++++ Exercise materials ++++

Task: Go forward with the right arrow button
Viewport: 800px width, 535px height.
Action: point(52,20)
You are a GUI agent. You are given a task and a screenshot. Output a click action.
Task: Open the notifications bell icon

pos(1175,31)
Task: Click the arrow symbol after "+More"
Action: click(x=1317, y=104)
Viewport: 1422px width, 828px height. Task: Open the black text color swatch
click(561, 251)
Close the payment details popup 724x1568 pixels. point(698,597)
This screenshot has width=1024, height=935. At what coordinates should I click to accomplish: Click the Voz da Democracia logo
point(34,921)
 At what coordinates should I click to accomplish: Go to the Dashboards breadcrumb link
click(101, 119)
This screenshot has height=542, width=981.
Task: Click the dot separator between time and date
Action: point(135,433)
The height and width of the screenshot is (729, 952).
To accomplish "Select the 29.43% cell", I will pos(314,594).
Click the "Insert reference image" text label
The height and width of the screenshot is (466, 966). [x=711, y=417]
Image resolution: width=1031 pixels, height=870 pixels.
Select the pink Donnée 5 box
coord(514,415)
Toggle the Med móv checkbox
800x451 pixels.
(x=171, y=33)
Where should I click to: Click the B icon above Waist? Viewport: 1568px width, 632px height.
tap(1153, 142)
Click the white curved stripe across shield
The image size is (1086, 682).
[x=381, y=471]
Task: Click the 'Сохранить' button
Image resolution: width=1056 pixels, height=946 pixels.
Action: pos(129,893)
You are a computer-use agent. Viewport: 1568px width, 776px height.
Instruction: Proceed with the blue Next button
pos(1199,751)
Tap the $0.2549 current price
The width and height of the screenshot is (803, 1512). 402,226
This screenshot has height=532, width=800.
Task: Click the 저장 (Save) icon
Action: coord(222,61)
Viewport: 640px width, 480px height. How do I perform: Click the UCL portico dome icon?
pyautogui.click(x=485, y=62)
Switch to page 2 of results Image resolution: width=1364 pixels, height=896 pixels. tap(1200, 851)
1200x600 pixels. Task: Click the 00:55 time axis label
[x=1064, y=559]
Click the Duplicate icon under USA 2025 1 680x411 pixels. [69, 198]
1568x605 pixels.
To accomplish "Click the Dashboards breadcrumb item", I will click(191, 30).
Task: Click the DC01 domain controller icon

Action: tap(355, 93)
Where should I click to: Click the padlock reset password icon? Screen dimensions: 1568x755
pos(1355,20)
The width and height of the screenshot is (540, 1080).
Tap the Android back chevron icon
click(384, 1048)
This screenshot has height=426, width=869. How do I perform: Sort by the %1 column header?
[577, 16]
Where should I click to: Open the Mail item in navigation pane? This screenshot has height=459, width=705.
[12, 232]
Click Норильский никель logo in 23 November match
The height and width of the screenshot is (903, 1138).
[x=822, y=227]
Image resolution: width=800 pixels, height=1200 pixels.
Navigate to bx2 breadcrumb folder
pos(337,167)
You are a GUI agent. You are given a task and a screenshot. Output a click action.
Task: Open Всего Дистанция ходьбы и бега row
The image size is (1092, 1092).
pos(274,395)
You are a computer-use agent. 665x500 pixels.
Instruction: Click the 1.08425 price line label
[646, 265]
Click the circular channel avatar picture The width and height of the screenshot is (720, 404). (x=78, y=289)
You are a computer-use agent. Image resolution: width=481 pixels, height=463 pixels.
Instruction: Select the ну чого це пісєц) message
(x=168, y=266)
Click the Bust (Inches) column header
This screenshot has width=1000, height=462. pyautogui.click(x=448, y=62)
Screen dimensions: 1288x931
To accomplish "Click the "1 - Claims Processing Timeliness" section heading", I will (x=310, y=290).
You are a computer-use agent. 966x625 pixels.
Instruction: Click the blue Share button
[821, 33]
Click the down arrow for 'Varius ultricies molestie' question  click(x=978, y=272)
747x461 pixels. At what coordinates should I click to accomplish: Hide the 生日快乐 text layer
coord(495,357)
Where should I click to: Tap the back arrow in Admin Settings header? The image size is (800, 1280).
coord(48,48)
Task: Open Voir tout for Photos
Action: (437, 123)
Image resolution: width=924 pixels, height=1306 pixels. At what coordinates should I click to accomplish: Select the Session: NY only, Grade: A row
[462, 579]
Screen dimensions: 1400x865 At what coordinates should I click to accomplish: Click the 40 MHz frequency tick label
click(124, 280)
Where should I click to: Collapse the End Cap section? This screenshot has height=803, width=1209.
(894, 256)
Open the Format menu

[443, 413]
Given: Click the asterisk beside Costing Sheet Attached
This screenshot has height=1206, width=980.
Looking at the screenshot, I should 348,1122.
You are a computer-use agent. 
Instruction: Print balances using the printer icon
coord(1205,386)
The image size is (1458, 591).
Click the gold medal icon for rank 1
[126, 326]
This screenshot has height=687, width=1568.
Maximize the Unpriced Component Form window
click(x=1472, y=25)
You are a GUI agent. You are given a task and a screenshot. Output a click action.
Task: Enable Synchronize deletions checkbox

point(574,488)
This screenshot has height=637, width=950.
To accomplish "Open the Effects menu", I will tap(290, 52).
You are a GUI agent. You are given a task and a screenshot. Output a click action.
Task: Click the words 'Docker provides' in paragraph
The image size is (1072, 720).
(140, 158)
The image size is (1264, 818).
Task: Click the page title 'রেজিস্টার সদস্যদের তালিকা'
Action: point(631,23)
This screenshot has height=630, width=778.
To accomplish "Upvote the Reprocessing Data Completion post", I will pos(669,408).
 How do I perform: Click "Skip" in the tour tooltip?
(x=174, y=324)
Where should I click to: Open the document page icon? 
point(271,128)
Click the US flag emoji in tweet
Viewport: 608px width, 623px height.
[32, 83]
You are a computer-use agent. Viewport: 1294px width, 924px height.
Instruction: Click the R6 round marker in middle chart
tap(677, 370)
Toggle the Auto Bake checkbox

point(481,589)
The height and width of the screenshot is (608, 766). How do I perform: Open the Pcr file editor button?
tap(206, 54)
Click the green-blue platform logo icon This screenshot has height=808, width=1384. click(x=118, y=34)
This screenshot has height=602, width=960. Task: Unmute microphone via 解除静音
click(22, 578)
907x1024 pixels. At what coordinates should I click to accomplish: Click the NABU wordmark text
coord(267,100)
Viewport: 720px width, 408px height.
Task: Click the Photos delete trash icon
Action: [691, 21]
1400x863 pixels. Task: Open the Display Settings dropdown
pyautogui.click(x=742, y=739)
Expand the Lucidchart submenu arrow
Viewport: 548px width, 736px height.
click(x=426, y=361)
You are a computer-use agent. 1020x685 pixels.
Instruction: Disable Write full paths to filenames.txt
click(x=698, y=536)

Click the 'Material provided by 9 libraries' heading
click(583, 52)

++++

Search the data above for the word "will" and say how many lines contain it, giving only that number.

▸ **Exercise output**
5